La coppia è in crisi? Le somme prese dal conto comune vanno restituite

Il coniuge che preleva dal conto corrente cointestato dei soldi per sé e non per i figli quando ormai il rapporto di coppia è in crisi conclamata è tenuto a restituirli all’altro. Lo stabilisce una sentenza

Il coniuge che preleva dal conto corrente cointestato dei soldi per sé e non per i figli quando ormai il rapporto di coppia è in crisi conclamata è tenuto a restituirli all’altro.

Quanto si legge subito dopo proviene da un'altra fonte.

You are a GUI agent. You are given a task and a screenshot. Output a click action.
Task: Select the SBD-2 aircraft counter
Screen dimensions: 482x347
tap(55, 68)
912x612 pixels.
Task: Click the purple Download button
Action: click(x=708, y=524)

Con la sentenza numero 11451/2017 (qui sotto allegata), la prima sezione civile del Tribunale di Roma ha infatti condannato una donna a rendere al marito (unico percettore di reddito) le somme attinte dal conto per acquistare l’ennesima autovettura, per circoli sportivi, per donne di servizio e per l’assicurazione di 5 macchine. Il tutto quando ormai era separata di fatto dall’uomo.

Nel sancire la condanna della donna alla restituzione delle somme, il Tribunale di Roma non ha omesso di considerare che l’articolo 1911 del codice civile esclude dall’obbligo restitutorio in favore della comunione legale le somme che il coniuge preleva dal patrimonio comune solo se le stesse vengono impiegate per adempiere le obbligazioni previste dall’articolo 186 del codice civile (ovverosia quelle contratte per il mantenimento della famiglia o comunque nel suo interesse o per l’istruzione e l’educazione dei figli).

Nel caso di specie, invece, mancava del tutto la prova che le somme prelevate dalla donna erano state reimpiegate per necessità familiari, ma anzi in corso di causa era emerso che le stesse erano state utilizzate per fini del tutto diversi.